--- Short exercise A ---
In the speech on the bullying and harassment rules, why does the speaker say the real power can lie with would-be accusers? Answer in one to three sentences.
--- Short exercise B ---
Answer these questions from the speech on the bullying and harassment rules:
(i) Which two public institutions does the speaker name as having recent examples of people accused and disciplined for bullying or harassment?
(ii) From which procedure are bullying and harassment excluded?
(iii) Whose amendment does the speaker have some sympathy with?
--- Short exercise C ---
For each statement, say yes or no to whether it agrees with the speech on the bullying and harassment rules, and quote the words from the speech that decide it.
(i) The definitions of bullying and harassment rest on how the person experiencing the conduct perceives it.
(ii) Those found guilty under the code can obtain damages.
(iii) The conduct must be repeated before it counts as bullying or harassment.

--- Provided passage ---
I am especially disappointed at the replication of existing rules on bullying and harassment, which are unfairly lumped in with sexual misconduct. What is more, all three are singled out as especially egregious, as we have heard. We are left with definitions of bullying and harassment that are unduly subjective, explicitly based on the perception of the person experiencing the conduct. That conduct can be one unintended isolated incident that may be “hidden or insidious”. Surely, we can see the dangers of such vagueness in the potential for inciting unjust accusations. For example,

“a person may also be harassed even if they were not the intended ‘target’ of harassment”.

This perversely creates a non-victim victim and facilitates weaponising accusations in bad faith—accusations impossible to disprove.

Am I being paranoid? Sadly, many of our public institutions, from universities to the Civil Service, are littered with recent examples of individuals accused and disciplined for bullying or harassment, based on offence taken to words or opinions due to the feelings of victims. But, subsequently, it has been revealed by appeals or employment tribunals that the allegations themselves—the very disciplinary processes—were the real perpetrators of bullying and harassment. Employers have been forced to apologise and pay damages, but this redress is not open to those found guilty by this code. I am glad the committee concedes

“the significant toll that investigations can have on members”.

So often, the process is indeed the punishment, as is evidenced by the hell to which those such as fully exonerated Professor Jo Phoenix or the Buckingham University vice-chancellor James Tooley can testify.

When the committee concludes that a minor-case procedure can now be used—guess what?—bullying and harassment are excluded from the proportionate response. Why? It is implied it is related to power imbalances. Interestingly, in the definition of bullying, we are told that power can equate to coercion through fear of intimidation. Fair point. But can we acknowledge that we live in a society that valorises victimhood—a cancel culture that promiscuously demonises others by labelling them as bullies and harassers? As such, the real power can reside in the hands of would-be accusers, because even the threat of an allegation of bullying can be career or reputation destroying. It is certainly intimidating—I am not even sure about saying this here, to be honest. I am not sure that denying the accuser the right to cross-examine their accuser helps, so I do have some sympathy with the amendment from the noble Viscount, Lord Hailsham.

--- Data lines ---

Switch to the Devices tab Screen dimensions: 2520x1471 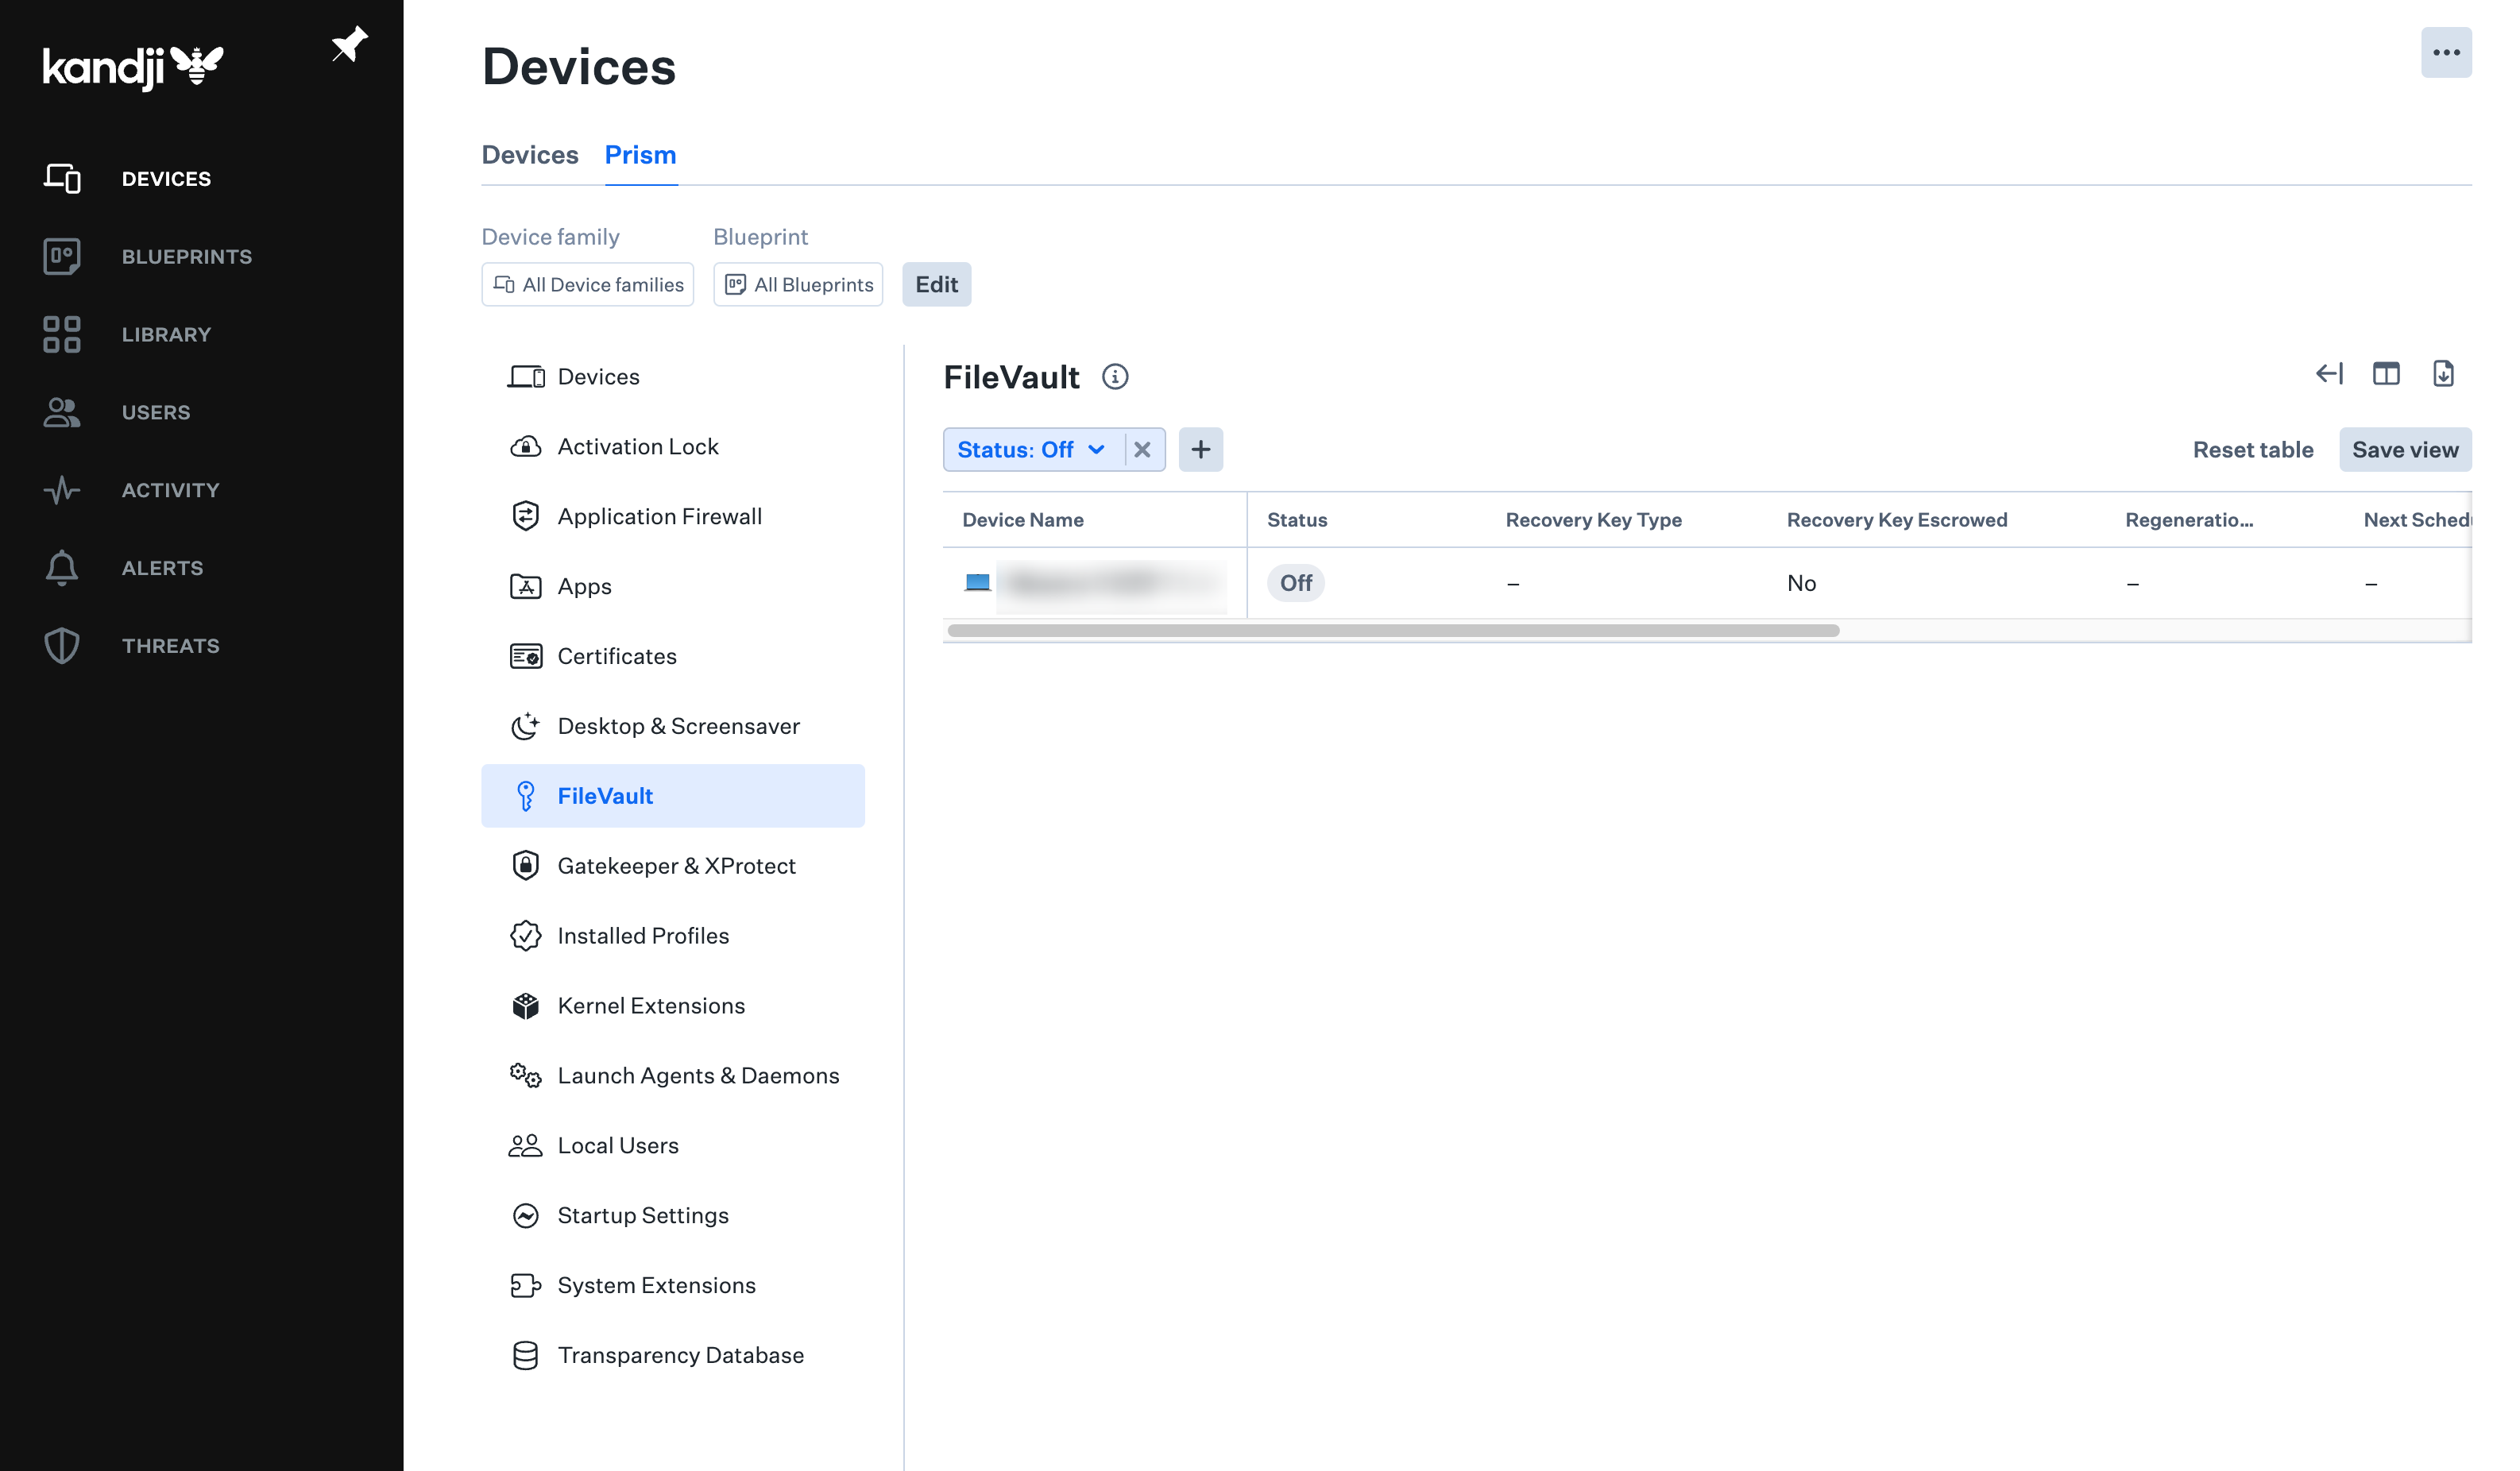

--- Written response A ---
The speaker says that even the threat of an allegation of bullying can destroy a career or reputation. In a society the speaker describes as valorizing victimhood, that threat gives accusers the power to intimidate.

--- Written response B ---
(i) Universities and the Civil Service.
(ii) The minor-case procedure.
(iii) The amendment from the noble Viscount, Lord Hailsham.

--- Written response C ---
(i) Yes: "explicitly based on the perception of the person experiencing the conduct"
(ii) No: "this redress is not open to those found guilty by this code"
(iii) No: "That conduct can be one unintended isolated incident"